▶ [Passage to read]
One in five Americans—nearly 44 million people—suffer from a mental health issue, according to NAMI. Depression, in particular, is a leading cause of disability globally, according to the WHO. Despite these realities, mental health research and treatment remain highly underfunded by philanthropy. According to data from CANDID, developed by the Center for High Impact Philanthropy, mental health accounted for 1.3% of overall foundation investments from 2015 to 2018, and only 5% of foundation spending on overall healthcare.
In a recent conversation with Wall Street veteran Stephen Lieber, who steadily backs mental health causes, including through the Brain & Behavior Research Foundation, he hammered home the importance of increasing funding: “By 2020, the most significant illness in the world will be mental illnesses. The clues are all there, but they haven’t been pulled together adequately.”
One untapped donor pool where mental health fundraisers might turn is professional athletes, figures who are not only deep-pocketed, but have the power to influence large swaths of people. Back in the early days of the Black Lives Matter movement, NBA stars like Lebron James, Dwyane Wade and Derrick Rose suited up in “I Can’t Breathe” apparel, and have been outspoken on the issue. And while this growing consciousness and related philanthropy can be seen in the realm of social justice, that’s not the only area that this new generation of civic-minded athletes is stepping into.

▶ [Things to do]
1. Return the section of the passage on mental health funding that opens with the words containing "One in five" and closes with "on overall healthcare.", copied word for word.
2. Summarize the passage on mental health funding in two sentences.

▶ [Supplied material]
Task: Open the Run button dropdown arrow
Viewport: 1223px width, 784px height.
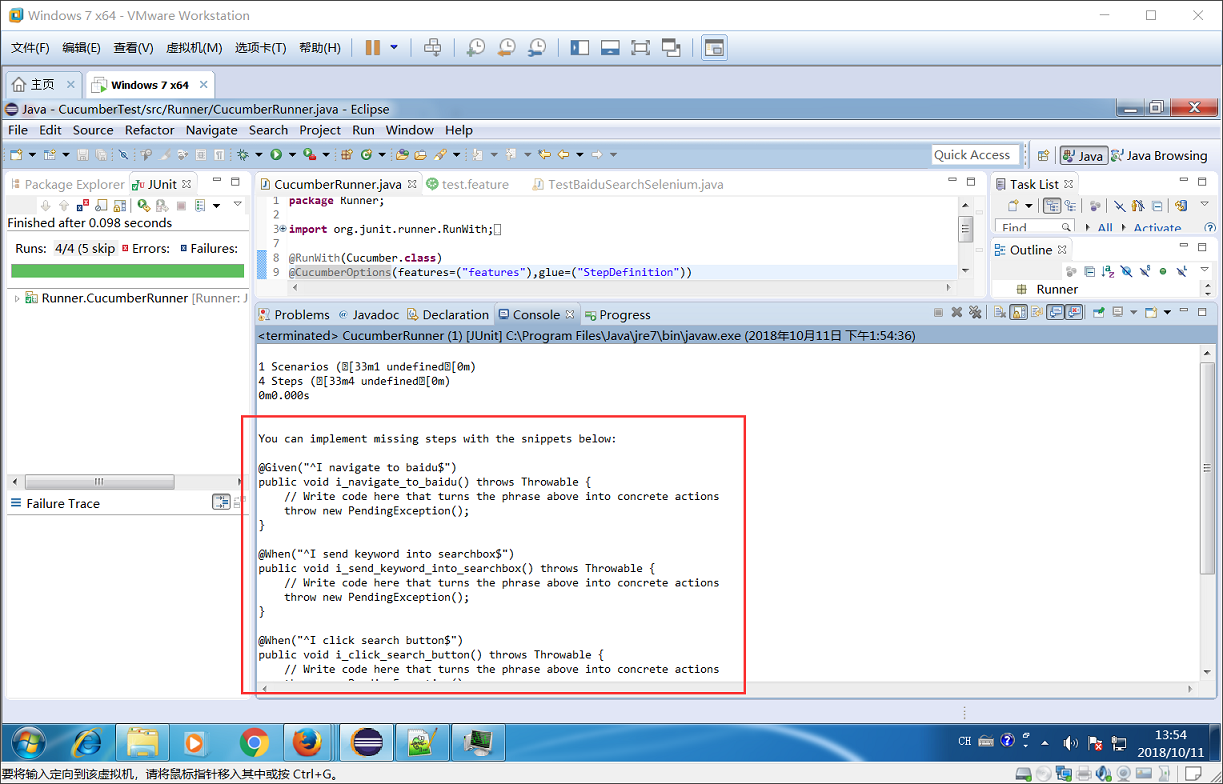Action: (291, 155)
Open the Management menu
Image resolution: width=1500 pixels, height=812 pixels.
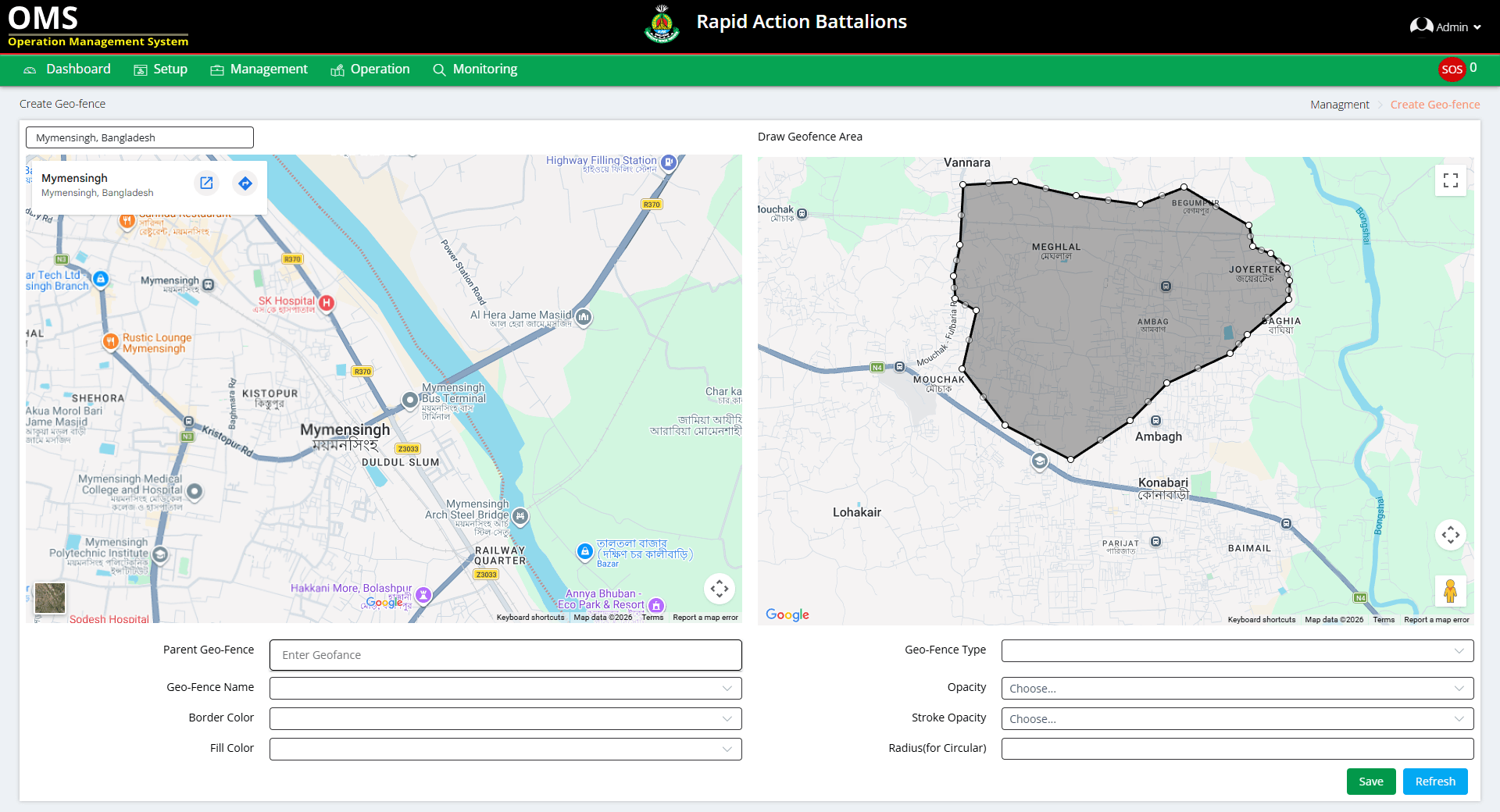259,69
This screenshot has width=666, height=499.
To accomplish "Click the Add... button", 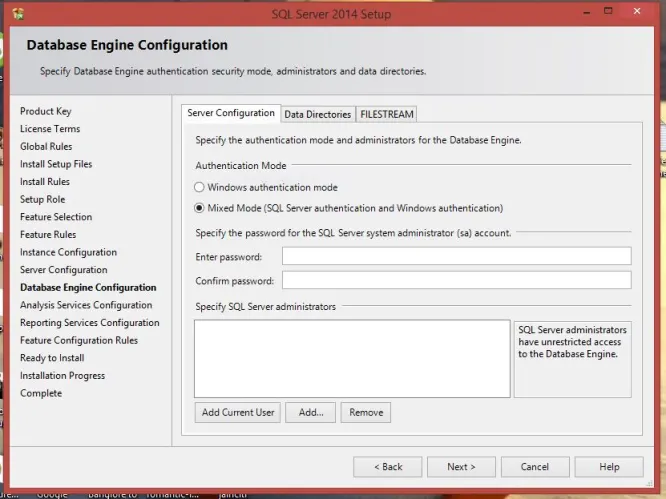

▶ [Results by task]
1.
One in five Americans—nearly 44 million people—suffer from a mental health issue, according to NAMI. Depression, in particular, is a leading cause of disability globally, according to the WHO. Despite these realities, mental health research and treatment remain highly underfunded by philanthropy. According to data from CANDID, developed by the Center for High Impact Philanthropy, mental health accounted for 1.3% of overall foundation investments from 2015 to 2018, and only 5% of foundation spending on overall healthcare.

2. Although about one in five Americans has a mental health issue and depression is a leading cause of disability globally, mental health accounted for only 1.3% of foundation investments from 2015 to 2018. Stephen Lieber stressed the importance of increasing funding, and professional athletes, who have deep pockets and wide influence, are proposed as an untapped donor pool for mental health fundraisers.